City government needs to get a grip
Citizens of Rockland are understandably concerned after watching the controversy unfold this past weekend concerning the sudden, unexplained departure of Rockland's Community Development Director Audrey Lovering.
Lovering signed a legal agreement with the city Oct. 10, resigning from her position and receiving a severance package of $21,667, which is equivalent to four months salary. As part of the agreement, she can't say anything bad about the city or its employees.
While the circumstances of this event remain unclear, what is becoming apparent is a problem with leadership in the city. Members of the City Council disagree about the procedure to move forward. Mayor Brian Harden and Councilor Elizabeth Dickerson have not yet started throwing things at each other, but through emails forwarded to the press during the weekend, it was clear they are back to the squabbling we saw earlier this year about another issue.
Meanwhile, relatively new City Manager James Smith finds himself at the center of a controversy and publicly criticized, but unable to speak to the issue because the matter is, legally speaking, confidential.
At Monday night's agenda-setting meeting, Joe Steinberger said we need some leadership from the city council, and we tend to agree.
Councilor Dickerson sent an open email to Harden this past weekend, putting pressure on him to launch an investigation into the matter.
On the one hand, she is to be commended for supporting the public's right to know what is happening with their tax dollars. We understand the issue is confidential now due to the agreement that was made, but question if that was really the right way to handle this dispute in the first place.
On the other hand, the timing of her email, just days before an election in which she's running for Legislature and Harden was running for another term on the council is interesting. Her statement effectively distanced herself from the city's big controversy while casting doubt on Harden. (At the time of this writing, the results of the election were not yet in).

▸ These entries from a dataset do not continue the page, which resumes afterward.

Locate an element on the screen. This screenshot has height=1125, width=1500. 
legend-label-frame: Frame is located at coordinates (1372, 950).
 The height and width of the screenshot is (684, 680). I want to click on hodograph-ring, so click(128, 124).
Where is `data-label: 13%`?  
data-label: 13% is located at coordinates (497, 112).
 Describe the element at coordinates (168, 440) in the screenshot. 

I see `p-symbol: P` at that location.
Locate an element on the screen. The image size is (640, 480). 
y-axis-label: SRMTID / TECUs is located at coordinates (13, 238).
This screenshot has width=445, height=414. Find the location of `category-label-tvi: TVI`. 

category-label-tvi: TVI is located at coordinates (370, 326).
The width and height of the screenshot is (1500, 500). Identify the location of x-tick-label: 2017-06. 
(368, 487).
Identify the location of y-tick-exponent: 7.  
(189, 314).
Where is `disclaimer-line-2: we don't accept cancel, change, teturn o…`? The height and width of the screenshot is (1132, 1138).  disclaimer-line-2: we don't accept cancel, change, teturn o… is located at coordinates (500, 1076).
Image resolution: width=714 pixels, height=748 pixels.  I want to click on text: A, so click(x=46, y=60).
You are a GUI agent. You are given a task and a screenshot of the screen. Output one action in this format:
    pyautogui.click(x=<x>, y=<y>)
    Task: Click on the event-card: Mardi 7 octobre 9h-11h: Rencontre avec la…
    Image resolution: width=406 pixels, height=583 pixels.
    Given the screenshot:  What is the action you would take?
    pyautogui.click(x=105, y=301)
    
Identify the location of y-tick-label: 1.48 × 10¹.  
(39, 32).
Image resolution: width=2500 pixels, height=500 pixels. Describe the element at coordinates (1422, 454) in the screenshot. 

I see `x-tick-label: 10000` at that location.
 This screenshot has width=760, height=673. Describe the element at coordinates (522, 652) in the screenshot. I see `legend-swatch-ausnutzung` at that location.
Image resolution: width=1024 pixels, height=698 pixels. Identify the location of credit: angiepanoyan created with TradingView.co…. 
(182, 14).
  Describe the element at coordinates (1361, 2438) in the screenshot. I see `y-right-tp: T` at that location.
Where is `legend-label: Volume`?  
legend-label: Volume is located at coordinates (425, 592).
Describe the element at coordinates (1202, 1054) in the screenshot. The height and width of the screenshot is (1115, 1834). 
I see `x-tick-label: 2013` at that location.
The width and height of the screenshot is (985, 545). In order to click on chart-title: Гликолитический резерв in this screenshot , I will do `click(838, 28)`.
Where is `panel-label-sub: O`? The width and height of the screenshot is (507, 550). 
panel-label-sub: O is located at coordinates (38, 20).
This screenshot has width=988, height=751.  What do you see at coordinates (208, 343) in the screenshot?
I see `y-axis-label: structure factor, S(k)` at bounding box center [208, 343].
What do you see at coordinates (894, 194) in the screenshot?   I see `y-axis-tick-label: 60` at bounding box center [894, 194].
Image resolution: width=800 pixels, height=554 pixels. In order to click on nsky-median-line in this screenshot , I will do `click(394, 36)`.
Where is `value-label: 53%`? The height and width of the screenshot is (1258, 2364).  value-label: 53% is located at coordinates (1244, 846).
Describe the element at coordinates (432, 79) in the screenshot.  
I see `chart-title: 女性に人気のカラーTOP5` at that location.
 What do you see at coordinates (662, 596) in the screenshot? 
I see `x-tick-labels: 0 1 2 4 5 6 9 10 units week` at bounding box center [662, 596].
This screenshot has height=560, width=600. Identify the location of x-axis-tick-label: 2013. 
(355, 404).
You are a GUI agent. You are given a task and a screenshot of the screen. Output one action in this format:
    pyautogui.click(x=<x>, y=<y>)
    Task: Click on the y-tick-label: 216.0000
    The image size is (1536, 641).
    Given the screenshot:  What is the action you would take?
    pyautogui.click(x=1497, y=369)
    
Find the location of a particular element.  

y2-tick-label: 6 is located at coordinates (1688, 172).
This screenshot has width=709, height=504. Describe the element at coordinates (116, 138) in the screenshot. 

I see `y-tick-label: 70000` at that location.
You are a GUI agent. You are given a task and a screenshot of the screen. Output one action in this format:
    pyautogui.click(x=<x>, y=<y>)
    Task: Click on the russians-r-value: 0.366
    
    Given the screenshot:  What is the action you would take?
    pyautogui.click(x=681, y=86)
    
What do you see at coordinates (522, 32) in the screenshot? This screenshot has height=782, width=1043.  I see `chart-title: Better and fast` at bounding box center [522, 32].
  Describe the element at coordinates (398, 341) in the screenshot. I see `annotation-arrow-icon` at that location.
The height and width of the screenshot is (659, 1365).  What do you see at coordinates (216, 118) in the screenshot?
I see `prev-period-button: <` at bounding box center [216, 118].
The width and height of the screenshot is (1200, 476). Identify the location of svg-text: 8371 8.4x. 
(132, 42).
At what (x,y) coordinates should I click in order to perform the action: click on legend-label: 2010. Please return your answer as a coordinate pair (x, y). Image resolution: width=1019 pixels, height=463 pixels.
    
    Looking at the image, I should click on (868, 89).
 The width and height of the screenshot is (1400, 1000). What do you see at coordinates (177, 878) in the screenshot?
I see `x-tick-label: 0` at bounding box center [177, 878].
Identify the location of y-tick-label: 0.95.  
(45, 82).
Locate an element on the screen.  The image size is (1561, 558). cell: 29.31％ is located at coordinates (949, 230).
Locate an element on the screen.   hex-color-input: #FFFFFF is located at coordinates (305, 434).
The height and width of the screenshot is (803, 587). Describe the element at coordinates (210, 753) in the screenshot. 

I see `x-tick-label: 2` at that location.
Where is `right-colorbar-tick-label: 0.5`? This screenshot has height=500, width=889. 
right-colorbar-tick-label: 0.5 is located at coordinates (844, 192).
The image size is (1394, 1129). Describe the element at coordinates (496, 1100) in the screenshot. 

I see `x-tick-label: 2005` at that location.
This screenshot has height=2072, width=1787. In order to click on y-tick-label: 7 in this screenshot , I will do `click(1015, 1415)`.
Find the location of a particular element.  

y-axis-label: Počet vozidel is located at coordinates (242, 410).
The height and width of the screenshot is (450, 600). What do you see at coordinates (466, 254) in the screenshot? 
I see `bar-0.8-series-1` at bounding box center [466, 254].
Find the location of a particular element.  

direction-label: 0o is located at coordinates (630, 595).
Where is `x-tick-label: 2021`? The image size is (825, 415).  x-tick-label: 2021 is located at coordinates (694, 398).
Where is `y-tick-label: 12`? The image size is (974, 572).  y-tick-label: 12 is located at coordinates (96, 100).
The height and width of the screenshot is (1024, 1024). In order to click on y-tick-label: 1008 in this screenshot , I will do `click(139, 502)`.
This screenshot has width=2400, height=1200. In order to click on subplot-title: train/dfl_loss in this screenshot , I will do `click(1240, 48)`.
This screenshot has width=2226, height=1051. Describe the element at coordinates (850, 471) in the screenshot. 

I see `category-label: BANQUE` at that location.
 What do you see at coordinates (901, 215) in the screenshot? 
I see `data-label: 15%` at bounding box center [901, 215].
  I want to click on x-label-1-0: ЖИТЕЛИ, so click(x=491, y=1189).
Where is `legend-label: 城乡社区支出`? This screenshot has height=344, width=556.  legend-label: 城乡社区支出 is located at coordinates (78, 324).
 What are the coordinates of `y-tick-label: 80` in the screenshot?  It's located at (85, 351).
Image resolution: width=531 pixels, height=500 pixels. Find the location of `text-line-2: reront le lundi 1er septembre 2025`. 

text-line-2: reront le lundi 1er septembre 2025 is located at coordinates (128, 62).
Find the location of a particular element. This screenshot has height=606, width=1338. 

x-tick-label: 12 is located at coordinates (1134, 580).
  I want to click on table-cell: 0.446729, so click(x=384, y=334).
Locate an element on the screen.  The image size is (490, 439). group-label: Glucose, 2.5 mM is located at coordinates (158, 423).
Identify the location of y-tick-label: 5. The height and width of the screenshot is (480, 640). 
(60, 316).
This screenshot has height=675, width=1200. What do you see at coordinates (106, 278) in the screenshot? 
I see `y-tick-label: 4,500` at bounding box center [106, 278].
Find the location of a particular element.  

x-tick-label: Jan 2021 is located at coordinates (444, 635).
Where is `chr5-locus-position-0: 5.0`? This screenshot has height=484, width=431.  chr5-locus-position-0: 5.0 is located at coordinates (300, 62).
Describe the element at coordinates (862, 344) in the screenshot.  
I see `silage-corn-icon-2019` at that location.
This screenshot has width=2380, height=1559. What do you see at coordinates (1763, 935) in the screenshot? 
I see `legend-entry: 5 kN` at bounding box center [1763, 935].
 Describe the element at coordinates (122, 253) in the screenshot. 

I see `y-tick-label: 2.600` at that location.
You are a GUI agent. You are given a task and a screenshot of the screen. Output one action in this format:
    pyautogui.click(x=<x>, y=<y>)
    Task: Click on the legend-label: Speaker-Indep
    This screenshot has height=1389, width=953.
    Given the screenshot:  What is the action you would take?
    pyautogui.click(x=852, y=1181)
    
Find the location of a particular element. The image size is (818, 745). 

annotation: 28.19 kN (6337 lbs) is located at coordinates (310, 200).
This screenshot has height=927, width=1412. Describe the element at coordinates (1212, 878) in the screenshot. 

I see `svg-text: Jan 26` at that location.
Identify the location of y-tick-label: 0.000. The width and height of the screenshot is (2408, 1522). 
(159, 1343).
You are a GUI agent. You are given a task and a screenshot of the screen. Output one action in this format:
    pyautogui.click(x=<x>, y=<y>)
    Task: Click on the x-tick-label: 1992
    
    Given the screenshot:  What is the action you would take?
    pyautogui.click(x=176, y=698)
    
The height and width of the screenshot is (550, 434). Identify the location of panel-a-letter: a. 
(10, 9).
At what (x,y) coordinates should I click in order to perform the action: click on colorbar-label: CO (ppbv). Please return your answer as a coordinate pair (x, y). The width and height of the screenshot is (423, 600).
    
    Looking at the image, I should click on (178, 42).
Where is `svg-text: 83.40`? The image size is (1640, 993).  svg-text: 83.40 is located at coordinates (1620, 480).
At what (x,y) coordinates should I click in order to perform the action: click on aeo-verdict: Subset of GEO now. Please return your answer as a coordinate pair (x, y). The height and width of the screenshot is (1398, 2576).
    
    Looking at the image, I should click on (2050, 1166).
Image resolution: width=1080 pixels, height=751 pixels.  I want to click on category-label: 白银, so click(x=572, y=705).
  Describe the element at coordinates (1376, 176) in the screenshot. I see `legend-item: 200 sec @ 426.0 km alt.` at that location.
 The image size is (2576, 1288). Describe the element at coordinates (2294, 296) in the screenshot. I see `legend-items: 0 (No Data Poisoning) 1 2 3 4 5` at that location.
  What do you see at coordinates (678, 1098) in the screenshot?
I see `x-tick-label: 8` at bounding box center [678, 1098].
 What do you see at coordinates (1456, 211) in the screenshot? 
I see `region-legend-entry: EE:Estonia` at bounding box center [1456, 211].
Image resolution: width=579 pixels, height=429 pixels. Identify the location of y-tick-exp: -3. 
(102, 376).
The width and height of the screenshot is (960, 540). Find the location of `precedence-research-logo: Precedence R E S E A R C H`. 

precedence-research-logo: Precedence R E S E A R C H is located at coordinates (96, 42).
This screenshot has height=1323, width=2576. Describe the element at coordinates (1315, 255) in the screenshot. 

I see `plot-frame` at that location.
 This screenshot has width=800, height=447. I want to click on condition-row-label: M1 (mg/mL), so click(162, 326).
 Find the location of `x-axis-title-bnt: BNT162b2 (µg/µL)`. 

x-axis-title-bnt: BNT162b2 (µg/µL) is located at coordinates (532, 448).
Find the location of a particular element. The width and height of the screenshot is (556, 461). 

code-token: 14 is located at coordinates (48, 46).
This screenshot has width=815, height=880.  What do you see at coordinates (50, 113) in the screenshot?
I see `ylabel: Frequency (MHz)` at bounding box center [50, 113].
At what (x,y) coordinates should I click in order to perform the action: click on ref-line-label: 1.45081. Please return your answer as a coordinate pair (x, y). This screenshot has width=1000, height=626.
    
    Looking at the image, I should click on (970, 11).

From everything we've heard about this situation, the dispute that led to Lovering's departure was handled at city hall by City Manager James Smith and the city attorney. As far as we know, Harden was not any more responsible for this problem than Dickerson was. The manager is their employee because they are both on the city council.
It has also come to light that the only reason Dickerson knows less about this issue than the other city council members is that she did not attend the closed-door meeting in which the city manager explained it. As a result, the other members of the city council feel this investigation is not really needed.
While Dickerson has championed the public's right to an explanation for this payout and Harden has argued for confidentiality and established procedures, this email exchange during the weekend was also largely about late election politics.
The council should definitely investigate this issue further and thoroughly, and here we support Dickerson. However, Rockland will not gain much if this investigation is just another closed-door session used to bring Dickerson up to speed while keeping the citizens, who are footing the bill, in the dark.
In addition, the council has also started hinting at the city possibly needing a new human resources employee to deal with these matters. In this economy, having just given the citizens of Rockland a property tax increase, it does not make sense to react to a problem by creating another position in city government.
There are already plenty of employees at city hall to deal with these matters, including a full-time city attorney and a city manager. It's true many large businesses have full-time human resources employees. Most, however, do not have staff attorneys.
The council needs to set aside its squabbling and offer some clear guidance to the employees it has rather than throwing more money and employees at the problem.